EXERCISE DESCRIPTION:
Look at each line below and tally those holding "block"; answer with that figure and nothing else.

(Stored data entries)
##############################

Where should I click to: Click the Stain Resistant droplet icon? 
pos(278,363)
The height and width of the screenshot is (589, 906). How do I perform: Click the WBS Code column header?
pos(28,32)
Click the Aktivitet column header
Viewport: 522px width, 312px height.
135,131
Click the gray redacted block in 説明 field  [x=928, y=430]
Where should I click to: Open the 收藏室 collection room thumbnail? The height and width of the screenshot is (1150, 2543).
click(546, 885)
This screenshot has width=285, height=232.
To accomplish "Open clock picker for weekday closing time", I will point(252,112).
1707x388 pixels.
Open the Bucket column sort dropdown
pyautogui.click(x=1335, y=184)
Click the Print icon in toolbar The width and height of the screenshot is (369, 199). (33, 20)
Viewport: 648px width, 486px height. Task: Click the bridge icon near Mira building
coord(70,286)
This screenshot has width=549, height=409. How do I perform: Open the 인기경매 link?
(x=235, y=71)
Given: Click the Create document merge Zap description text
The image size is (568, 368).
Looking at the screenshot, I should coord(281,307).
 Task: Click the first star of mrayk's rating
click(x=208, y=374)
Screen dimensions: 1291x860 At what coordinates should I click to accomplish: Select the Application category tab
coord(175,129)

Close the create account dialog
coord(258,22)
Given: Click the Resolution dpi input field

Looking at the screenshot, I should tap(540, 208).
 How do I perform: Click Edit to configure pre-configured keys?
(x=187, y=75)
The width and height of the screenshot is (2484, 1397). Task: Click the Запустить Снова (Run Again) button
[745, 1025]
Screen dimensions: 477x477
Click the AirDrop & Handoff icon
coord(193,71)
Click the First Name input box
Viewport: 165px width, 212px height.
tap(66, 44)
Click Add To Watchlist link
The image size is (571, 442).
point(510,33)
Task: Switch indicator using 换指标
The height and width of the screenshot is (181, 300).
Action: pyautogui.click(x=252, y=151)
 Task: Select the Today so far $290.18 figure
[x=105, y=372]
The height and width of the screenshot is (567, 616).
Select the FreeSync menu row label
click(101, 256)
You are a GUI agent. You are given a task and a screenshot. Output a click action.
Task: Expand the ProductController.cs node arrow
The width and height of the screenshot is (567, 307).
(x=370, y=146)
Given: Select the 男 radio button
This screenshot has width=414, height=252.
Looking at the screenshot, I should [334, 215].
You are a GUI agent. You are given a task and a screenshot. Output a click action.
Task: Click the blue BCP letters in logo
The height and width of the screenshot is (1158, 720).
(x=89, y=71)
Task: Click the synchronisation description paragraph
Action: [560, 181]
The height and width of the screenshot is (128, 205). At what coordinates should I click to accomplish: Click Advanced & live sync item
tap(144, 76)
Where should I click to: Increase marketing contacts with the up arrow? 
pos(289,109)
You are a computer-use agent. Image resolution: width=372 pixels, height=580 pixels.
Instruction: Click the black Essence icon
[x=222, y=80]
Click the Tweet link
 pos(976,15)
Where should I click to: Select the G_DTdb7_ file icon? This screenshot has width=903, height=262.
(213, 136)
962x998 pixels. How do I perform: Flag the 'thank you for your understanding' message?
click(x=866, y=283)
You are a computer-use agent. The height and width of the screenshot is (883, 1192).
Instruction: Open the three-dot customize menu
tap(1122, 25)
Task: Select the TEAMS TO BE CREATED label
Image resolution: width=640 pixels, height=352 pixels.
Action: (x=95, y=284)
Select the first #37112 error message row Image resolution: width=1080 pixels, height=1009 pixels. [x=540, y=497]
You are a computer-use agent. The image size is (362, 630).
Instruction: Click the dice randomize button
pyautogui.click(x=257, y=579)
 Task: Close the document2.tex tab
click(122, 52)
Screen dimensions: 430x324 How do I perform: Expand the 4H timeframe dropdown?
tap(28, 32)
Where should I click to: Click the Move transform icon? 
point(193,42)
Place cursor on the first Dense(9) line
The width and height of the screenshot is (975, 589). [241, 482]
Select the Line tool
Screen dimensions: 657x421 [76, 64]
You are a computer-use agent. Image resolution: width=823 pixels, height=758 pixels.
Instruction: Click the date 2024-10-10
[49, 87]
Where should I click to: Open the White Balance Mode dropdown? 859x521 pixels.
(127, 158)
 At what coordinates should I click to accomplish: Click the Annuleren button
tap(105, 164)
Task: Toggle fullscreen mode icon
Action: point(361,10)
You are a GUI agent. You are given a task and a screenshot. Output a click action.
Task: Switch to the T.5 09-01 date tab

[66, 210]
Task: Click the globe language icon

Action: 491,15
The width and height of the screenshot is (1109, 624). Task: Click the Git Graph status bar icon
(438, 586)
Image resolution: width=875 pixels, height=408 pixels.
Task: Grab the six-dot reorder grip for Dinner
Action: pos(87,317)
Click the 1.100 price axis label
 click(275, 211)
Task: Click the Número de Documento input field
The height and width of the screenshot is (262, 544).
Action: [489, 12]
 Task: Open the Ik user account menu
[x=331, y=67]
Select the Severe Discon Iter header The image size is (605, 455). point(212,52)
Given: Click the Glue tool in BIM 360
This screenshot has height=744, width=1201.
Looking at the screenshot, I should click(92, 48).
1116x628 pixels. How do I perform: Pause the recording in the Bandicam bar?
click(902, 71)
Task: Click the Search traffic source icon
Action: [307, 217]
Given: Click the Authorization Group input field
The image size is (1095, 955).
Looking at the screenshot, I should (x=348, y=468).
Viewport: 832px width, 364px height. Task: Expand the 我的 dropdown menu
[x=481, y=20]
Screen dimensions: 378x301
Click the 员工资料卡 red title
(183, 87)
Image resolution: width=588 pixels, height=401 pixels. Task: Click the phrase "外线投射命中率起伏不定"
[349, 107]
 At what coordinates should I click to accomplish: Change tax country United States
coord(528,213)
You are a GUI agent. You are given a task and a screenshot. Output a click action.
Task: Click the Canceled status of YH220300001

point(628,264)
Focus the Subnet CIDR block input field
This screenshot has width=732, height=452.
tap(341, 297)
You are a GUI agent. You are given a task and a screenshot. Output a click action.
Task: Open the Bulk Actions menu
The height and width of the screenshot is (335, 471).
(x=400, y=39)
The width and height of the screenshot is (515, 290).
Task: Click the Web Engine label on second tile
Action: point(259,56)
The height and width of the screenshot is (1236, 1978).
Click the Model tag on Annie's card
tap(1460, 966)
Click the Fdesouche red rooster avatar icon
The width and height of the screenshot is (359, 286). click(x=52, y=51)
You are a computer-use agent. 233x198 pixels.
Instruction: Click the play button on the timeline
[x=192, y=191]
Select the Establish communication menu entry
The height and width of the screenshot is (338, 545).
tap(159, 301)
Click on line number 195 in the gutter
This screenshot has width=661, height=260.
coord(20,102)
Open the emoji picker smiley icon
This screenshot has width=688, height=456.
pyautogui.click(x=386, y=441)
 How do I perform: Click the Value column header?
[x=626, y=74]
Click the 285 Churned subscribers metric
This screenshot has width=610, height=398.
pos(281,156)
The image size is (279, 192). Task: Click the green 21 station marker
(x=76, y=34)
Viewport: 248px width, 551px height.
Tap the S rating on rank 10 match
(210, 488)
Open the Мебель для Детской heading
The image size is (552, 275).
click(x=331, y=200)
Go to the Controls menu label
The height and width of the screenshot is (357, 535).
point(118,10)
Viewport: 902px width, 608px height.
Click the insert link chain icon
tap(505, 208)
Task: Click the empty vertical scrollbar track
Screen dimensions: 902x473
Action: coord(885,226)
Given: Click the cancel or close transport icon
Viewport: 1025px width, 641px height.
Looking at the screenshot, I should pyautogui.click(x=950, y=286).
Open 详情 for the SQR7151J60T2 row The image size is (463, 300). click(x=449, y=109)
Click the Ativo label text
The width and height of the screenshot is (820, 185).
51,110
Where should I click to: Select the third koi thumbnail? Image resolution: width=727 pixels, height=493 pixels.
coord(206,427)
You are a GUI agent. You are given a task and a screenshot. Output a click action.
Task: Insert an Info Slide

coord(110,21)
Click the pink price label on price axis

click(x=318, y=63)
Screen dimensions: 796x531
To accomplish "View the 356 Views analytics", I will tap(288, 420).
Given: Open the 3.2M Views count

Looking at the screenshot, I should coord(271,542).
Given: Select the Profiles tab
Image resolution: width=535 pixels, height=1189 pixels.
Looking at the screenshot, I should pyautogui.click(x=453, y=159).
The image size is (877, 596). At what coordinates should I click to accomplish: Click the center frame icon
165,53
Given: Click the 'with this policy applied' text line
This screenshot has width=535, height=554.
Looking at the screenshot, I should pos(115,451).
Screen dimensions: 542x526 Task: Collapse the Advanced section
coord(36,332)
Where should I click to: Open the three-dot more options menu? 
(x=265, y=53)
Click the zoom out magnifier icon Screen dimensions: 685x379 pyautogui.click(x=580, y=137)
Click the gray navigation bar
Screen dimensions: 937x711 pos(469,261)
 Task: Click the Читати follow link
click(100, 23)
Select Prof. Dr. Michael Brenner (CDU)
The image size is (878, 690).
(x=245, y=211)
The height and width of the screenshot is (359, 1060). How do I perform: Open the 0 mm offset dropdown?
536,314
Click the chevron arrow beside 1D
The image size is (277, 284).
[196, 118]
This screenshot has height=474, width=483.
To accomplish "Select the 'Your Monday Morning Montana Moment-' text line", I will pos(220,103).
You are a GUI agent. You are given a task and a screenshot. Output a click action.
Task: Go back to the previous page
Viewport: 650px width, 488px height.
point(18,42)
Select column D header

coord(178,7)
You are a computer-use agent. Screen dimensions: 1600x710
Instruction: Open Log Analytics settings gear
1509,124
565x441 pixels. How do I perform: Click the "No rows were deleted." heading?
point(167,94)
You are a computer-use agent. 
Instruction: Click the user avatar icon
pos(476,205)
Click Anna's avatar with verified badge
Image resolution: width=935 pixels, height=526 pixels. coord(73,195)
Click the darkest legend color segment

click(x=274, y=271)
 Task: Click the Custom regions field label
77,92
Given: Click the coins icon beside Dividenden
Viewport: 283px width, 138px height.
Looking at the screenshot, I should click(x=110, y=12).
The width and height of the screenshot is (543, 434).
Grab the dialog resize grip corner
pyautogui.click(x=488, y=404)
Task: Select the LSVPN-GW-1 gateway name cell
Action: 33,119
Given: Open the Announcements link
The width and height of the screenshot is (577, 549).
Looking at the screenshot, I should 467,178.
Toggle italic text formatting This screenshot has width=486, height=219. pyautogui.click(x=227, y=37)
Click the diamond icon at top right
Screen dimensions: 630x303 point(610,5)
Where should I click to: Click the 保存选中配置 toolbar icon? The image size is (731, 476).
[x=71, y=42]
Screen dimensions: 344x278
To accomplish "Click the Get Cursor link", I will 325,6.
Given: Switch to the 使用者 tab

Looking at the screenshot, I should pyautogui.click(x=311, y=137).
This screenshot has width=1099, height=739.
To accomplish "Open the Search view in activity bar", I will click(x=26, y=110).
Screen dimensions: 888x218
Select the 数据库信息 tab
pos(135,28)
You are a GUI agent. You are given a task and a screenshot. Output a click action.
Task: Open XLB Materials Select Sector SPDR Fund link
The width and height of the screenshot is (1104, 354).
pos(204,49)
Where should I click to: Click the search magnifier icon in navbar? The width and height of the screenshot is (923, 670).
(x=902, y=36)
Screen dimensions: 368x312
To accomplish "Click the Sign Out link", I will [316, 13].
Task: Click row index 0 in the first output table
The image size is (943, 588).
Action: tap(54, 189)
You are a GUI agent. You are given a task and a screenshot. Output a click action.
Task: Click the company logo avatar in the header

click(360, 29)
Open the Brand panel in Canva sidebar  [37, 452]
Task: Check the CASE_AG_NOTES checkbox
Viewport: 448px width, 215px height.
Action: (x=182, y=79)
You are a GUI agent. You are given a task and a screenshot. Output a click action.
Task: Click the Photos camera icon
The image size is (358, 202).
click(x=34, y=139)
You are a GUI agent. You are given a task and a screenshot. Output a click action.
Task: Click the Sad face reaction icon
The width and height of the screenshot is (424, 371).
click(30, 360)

##############################

EXERCISE RESULT:
2